Bunun için Kur'an-ı Kerim, insan kalbini çeşitli yerlerde, çeşitli üsluplarla kainat tablolarına yöneltir. Bazen doğrudan doğruya yapar bunu bazen de, şu yaratıkların ve tabloların üstüne yemin edilmesinde olduğu gibi, dolaylı dokunuşlarla ve bunların arkalarından gelen gerçekleri bir çerçeveye koyarak, yapar. Bizler özellikle bu cüzde, bu tarz yönlendirme ve dokunuşları çok fazla gördük. İnsan kalbini duygu ve ilham istesin ve -karşılıklı olarak anlaştıkları dil ile- fısıldamış olduğu işaretleri, çevreye yaydığı konuşmaları kainattan alsın diye, kainata varıp konuşması için uyarmayan, bir tek sure yoktur.

Burada Güneşin ve aydınlığının üstüne insana ilhamlar veren bir yeminle and içildiğini görmekteyiz... Evet genel olarak Güneşin ve özel olarak da onun ufuktan yükselip de kuşluk vaktine girdiği zamanı üstüne yemin edildiğini görmekteyiz. Çünkü Güneşin en hoş ve en tatlı olduğu zaman kuşluk zamanıdır. Bu, kışın insanı ısıtan canlandıran ve harekete geçiren; yazın da sevimli bir ılıklığın yayıldığı, öğle sıcağının insanı bunaltmasından önceki parlak bir aydınlığın çevreyi kuşattığı andır. O halde Güneş, kuşluk zamanı en sevimli ve en berrak anındadır. Bazıları ayet metninde yer alan (Duha) sözcüğünün bütün bir günün tamamı anlamına geldiğini söylemişler ise de, biz bu sözcüğün akla ilk gelen anlamı olan "Kuşluk zamanı" anlamında olduğunu kabul ediyor ve bu uzak anlama yönelmeyi gerekli görmüyoruz. Çünkü gördüğümüz gibi, "Kuşluk zamanının insan hayatında özel anlamları vardır. Ve biz yine burada Güneşi izleyen Ay'ın üstüne de yemin edildiğini görmekteyiz. Güneşin ardından hoş, şeffaf, parlak ve berrak ışığı ile doğan ayın üstüne yemin edildiğini görmekteyiz.
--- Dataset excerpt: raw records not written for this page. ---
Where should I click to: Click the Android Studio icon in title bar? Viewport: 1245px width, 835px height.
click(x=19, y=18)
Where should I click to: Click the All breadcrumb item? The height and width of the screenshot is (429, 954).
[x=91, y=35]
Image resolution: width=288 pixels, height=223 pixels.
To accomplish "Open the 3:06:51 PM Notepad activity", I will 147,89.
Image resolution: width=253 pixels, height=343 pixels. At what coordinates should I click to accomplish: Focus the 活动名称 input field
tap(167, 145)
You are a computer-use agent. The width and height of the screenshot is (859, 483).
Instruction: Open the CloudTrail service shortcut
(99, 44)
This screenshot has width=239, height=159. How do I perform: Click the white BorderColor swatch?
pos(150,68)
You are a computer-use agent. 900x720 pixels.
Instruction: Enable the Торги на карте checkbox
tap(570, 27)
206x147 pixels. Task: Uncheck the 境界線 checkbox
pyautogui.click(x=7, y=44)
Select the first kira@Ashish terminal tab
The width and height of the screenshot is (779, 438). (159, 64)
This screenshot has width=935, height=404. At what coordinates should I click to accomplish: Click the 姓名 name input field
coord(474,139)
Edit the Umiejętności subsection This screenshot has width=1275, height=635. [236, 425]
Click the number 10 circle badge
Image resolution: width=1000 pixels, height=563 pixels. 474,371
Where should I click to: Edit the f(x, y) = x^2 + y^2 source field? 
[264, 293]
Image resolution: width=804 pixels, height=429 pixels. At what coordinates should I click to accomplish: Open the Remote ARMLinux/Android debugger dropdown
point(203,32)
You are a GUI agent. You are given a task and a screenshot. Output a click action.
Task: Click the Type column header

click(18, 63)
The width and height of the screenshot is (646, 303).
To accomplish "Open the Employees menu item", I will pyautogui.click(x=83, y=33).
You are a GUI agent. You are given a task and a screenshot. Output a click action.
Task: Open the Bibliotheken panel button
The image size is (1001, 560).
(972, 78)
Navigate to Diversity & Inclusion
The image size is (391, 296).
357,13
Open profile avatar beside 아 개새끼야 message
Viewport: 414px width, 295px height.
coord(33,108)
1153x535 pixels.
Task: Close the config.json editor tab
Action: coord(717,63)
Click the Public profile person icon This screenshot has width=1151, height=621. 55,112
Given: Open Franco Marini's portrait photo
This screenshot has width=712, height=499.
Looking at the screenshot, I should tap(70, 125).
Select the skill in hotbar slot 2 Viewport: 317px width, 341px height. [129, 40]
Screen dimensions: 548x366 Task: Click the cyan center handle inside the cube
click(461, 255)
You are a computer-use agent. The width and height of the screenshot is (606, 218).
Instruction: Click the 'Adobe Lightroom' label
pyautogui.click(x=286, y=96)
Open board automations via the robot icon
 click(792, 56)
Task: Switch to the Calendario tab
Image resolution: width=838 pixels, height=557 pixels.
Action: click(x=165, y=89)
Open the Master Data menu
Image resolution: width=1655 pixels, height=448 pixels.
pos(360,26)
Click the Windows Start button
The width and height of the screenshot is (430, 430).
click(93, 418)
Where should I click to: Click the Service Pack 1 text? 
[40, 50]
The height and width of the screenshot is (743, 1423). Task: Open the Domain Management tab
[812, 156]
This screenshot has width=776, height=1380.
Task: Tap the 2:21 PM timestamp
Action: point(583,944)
Kuşkusuz insan kalbi ile, parlayan mehtap arasında eskiden beri süregelen bir dostluk ve bir sevgi bağı vardır. İnsanın iç alemine ve ruhunun derinliklerine işleyen vicdanın her noktasını kaplayan bir sevgidir bu. İnsanlar hemen iletişim kurar, yakınlaşır ve insan kalbi bu sevgi ile hangi durumda buluşursa buluşsun derhal silkinir ve kendine gelir. Mehtabın insan kalbine yönelik fısıltıları ve ilhamları vardır. Mehtap yaratıcıyı tesbih eder, her türlü eksikliklerden uzak olduğunu fısıldar durur. Ayın aydınlığında duygu yeteneğini yitirmemiş gönüller, nerede ise bu fısıltıları ve ilhamları duyar gibi olurlar. İnsan kalbi zaman zaman, mehtaplı bir gecede her yeri kuşatan nur ve aydınlık okyanusunda yüzdüğünü, kirlerinden arındığını, hisseder. Mehtaplı bu gecede susamışlığını tamamen giderir. Bu sevimli ışıkla kucaklaşır da o nurun içinde yüce Allah'ın varlığı ile sükunet bulup huzura kavuşur.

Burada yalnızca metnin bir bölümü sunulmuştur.